Not necessarily since I don't think the increase to 320 is entirely a result of the new RPATH command. The datasize can often change the first time llvm-objcopy is run on a binary, even without any changes. You can see an example in code_signature_lc.test file, the datasize also inflates. I think this is just a consequence of llvm-objcopy slightly changing binaries produced by other tools. Once llvm-objcopy is run on the binary once, no changes are observed on a further runs.

This revision was landed with ongoing or failed builds.Oct 26 2021, 2:52 PM
This revision was automatically updated to reflect the committed changes.
drodriguez added inline comments.Oct 26 2021, 4:29 PM
llvm/test/tools/llvm-objcopy/MachO/code_signature_lc.test
27–35

We are aware that one of these seems not to work with macOS sed. We are looking into how to fix. If somebody feels this need to be reverted, please do.

llvm/test/tools/llvm-objcopy/MachO/code_signature_lc.test
16

just in case - wouldn't FileCheck %s --check-prefix=CHECK-COPY <%t.copy.yaml work ? (get rid of cat)

27–35

fwiw, if one day this test breaks it might be hard to debug (especially on windows), perhaps, another approach would be to replace RUN: diff
with a more granular check, e.g. it doesn't need to check all the parts of the binary

Created D112583 with a possible fix. My macOS does not fail the same as in CI, and I don't have a 10.15 machine at hand to actually check.

The change for cat is also there.

Hi,

It looks like

LLVM :: tools/llvm-objcopy/MachO/universal-object.test

starts failing with this patch when the compiler is built with ubsan:
http://lab.llvm.org:8011/#/builders/5/builds/13703

Hi,

It looks like

LLVM :: tools/llvm-objcopy/MachO/universal-object.test

starts failing with this patch when the compiler is built with ubsan:
http://lab.llvm.org:8011/#/builders/5/builds/13703

Has been failing for several days, too.

@uabelho: Thanks for pointing it out. I think I found a possible solution. It seems to me that llvm-objcopy might store data unaligned temporarily, and we did not realize.

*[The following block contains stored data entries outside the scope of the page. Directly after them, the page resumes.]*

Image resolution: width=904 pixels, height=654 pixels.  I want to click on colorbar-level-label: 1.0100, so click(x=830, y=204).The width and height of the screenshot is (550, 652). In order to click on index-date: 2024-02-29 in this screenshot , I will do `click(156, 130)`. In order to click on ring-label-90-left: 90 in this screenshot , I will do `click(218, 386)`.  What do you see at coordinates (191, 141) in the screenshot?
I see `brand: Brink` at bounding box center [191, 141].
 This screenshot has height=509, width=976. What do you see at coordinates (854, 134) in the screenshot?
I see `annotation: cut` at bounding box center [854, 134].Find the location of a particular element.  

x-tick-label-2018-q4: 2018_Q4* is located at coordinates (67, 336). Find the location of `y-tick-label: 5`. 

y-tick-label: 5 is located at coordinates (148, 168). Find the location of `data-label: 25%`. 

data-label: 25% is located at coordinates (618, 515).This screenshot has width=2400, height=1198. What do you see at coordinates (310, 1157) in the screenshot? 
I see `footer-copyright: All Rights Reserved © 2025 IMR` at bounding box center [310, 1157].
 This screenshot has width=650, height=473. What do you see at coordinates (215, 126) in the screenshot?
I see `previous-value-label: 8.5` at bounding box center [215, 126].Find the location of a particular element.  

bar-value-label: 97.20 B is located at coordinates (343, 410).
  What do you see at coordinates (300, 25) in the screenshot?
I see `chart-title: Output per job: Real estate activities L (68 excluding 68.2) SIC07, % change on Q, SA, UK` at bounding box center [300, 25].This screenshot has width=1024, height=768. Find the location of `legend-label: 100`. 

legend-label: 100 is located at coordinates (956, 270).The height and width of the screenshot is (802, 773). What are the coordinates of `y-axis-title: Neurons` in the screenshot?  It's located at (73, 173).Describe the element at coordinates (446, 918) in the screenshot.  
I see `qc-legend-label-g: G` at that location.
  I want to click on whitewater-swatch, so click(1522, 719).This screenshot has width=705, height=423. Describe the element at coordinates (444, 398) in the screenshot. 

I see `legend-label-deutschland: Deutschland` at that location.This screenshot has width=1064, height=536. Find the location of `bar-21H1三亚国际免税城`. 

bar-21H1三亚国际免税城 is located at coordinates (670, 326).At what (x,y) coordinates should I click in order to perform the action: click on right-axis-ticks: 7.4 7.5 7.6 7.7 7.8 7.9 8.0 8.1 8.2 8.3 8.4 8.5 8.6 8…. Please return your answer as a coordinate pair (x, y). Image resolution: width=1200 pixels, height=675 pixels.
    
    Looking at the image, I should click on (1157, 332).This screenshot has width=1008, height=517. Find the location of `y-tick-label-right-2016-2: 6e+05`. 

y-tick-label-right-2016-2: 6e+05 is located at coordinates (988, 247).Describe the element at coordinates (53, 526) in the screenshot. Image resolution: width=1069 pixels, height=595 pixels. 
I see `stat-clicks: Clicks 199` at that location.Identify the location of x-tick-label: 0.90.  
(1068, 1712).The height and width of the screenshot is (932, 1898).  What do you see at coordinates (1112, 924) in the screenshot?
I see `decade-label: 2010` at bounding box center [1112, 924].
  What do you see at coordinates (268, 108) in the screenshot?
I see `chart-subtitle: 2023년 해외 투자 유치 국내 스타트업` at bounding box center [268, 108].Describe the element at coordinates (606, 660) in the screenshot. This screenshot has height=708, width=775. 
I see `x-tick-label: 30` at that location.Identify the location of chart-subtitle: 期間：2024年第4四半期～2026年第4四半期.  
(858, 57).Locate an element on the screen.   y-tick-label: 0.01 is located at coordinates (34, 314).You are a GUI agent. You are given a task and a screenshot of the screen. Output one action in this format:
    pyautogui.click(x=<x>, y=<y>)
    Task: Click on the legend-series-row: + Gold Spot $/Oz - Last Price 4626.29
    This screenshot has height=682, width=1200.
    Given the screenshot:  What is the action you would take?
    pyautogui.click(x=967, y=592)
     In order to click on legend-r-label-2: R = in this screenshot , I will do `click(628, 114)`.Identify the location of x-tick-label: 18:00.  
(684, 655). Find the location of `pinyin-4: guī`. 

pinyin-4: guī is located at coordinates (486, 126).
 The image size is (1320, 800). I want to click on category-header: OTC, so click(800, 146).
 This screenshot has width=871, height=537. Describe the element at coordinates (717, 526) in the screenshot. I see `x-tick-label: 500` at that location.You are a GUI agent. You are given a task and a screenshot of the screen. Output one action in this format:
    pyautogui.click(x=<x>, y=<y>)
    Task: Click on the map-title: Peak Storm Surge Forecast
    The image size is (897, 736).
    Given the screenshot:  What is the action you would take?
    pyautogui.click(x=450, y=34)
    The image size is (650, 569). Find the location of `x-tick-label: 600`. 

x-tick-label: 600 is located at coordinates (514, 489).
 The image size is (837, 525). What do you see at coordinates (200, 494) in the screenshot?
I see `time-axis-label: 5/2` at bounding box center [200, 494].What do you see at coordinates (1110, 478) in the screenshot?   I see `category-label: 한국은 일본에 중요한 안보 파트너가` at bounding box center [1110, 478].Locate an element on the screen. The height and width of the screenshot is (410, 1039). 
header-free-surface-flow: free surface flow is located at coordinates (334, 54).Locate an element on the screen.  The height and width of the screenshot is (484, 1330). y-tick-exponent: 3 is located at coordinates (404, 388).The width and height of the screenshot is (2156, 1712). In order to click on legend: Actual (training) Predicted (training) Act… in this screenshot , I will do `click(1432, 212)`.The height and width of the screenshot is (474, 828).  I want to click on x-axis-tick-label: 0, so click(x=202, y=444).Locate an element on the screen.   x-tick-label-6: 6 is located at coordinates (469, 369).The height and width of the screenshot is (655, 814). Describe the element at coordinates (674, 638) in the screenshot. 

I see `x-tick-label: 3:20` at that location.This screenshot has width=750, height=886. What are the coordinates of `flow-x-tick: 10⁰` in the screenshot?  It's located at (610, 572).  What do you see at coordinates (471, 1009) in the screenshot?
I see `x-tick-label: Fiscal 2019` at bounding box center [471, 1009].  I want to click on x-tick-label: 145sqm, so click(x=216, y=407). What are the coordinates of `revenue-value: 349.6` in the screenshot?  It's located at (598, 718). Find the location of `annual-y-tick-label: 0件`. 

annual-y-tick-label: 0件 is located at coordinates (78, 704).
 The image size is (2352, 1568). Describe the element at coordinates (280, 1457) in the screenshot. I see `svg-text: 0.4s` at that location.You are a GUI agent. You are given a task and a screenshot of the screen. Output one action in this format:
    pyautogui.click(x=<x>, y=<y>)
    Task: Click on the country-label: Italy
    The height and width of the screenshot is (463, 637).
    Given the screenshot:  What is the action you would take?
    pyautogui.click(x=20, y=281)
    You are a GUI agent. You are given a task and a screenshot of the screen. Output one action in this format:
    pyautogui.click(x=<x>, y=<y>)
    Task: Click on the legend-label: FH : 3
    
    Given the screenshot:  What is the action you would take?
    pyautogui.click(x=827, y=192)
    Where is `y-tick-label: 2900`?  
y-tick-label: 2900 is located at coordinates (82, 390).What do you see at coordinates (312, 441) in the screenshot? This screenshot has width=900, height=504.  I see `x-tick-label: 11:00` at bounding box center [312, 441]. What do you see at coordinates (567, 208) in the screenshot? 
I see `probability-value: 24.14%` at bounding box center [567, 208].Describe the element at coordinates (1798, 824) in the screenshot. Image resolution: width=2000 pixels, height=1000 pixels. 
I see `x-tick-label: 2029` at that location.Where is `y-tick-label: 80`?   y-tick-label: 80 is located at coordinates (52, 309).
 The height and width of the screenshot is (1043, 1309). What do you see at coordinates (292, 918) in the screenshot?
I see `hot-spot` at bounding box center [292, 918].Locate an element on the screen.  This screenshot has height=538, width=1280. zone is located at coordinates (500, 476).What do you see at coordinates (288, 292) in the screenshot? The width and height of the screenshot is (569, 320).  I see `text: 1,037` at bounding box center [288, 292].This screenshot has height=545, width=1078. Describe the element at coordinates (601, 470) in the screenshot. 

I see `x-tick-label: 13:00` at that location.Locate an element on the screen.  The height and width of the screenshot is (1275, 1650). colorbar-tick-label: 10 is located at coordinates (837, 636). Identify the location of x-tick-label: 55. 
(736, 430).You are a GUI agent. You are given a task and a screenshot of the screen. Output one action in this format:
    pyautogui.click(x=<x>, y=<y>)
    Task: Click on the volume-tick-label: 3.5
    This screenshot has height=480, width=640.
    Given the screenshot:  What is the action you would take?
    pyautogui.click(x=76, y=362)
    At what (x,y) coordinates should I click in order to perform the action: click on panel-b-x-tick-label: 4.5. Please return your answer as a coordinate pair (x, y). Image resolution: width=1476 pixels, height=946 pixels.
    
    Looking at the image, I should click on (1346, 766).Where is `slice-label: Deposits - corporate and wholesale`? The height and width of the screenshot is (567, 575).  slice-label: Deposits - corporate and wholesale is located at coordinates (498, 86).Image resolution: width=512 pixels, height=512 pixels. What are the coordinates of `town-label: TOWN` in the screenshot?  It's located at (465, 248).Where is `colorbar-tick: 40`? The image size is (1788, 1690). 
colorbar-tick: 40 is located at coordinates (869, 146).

@eugenis: Can you clarify what you mean? From my testing and the stack trace it seems to have been introduced by this change. It might have been failing in some other way that I am not aware, but after fixing the problem, it seems that the UBSan runtime error goes away.

thakis added a subscriber: thakis.Apr 22 2022, 6:02 AM

cctools's strip only resigns after stripping if the signature was linker-generated (i.e. MachO::CS_ADHOC | MachO::CS_LINKER_SIGNED are set), and otherwise emits a warning:

% cat hello.cc
#include <stdio.h>
int main() { printf("hello\n"); }
% clang hello.cc && codesign --sign - a.out && strip a.out
/Applications/Xcode.app/Contents/Developer/Toolchains/XcodeDefault.xctoolchain/usr/bin/strip: warning: changes being made to the file will invalidate the code signature in: /Users/thakis/src/llvm-project/a.out
% ./a.out
zsh: killed     ./a.out. # because signature is now wrong

This makes some sense: If a binary was explicitly signed, the explicit signature will be wrong.

On the other hand, if we re-sign, the binary can at least run, so I'm not sure if we should fully adopt cctools's behavior. But maybe we should emit a warning if we re-sign a binary that doesn't have a linker-generated signature?

Herald added a project: Restricted Project. · View Herald TranscriptApr 22 2022, 6:02 AM

In my tests with cctools I do not think I ever used a externally signed binary. I was more worried about adhoc signed binaries from the toolchain itself. I do not think adding a warning will influence our usage, so if that compatibility with cctools is needed, I will be happy to review and approve those changes.